● Information supplied
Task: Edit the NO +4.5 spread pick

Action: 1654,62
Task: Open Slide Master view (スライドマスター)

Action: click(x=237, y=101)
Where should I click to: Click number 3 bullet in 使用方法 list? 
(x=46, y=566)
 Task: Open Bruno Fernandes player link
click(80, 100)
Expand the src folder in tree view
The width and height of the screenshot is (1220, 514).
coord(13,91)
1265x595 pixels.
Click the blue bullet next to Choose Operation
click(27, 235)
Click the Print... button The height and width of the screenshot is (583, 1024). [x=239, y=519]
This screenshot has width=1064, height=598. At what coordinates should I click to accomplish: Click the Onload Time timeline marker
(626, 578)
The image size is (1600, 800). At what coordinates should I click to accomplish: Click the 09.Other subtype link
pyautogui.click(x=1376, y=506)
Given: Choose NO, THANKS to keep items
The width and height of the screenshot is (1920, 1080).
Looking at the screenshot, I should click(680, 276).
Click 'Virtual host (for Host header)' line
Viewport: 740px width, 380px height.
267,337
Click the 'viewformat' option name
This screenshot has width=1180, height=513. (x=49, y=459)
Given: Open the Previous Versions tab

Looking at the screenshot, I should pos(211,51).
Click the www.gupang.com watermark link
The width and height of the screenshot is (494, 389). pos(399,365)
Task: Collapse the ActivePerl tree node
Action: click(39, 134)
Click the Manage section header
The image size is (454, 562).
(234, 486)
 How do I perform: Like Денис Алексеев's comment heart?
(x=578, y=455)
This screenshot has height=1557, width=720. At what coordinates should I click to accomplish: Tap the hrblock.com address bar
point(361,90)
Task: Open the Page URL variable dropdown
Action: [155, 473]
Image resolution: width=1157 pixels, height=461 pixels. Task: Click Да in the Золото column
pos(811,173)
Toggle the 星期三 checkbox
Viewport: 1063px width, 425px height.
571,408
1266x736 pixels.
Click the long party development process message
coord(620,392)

● Work order
What is needed is a verbatim copy of the data, complete from first line to last.

● Response to this task
Task: Edit the NO +4.5 spread pick

Action: 1654,62
Task: Open Slide Master view (スライドマスター)

Action: click(x=237, y=101)
Where should I click to: Click number 3 bullet in 使用方法 list? 
(x=46, y=566)
 Task: Open Bruno Fernandes player link
click(80, 100)
Expand the src folder in tree view
The width and height of the screenshot is (1220, 514).
coord(13,91)
1265x595 pixels.
Click the blue bullet next to Choose Operation
click(27, 235)
Click the Print... button The height and width of the screenshot is (583, 1024). [x=239, y=519]
This screenshot has width=1064, height=598. At what coordinates should I click to accomplish: Click the Onload Time timeline marker
(626, 578)
The image size is (1600, 800). At what coordinates should I click to accomplish: Click the 09.Other subtype link
pyautogui.click(x=1376, y=506)
Given: Choose NO, THANKS to keep items
The width and height of the screenshot is (1920, 1080).
Looking at the screenshot, I should click(680, 276).
Click 'Virtual host (for Host header)' line
Viewport: 740px width, 380px height.
267,337
Click the 'viewformat' option name
This screenshot has width=1180, height=513. (x=49, y=459)
Given: Open the Previous Versions tab

Looking at the screenshot, I should pos(211,51).
Click the www.gupang.com watermark link
The width and height of the screenshot is (494, 389). pos(399,365)
Task: Collapse the ActivePerl tree node
Action: click(39, 134)
Click the Manage section header
The image size is (454, 562).
(234, 486)
 How do I perform: Like Денис Алексеев's comment heart?
(x=578, y=455)
This screenshot has height=1557, width=720. At what coordinates should I click to accomplish: Tap the hrblock.com address bar
point(361,90)
Task: Open the Page URL variable dropdown
Action: [155, 473]
Image resolution: width=1157 pixels, height=461 pixels. Task: Click Да in the Золото column
pos(811,173)
Toggle the 星期三 checkbox
Viewport: 1063px width, 425px height.
571,408
1266x736 pixels.
Click the long party development process message
coord(620,392)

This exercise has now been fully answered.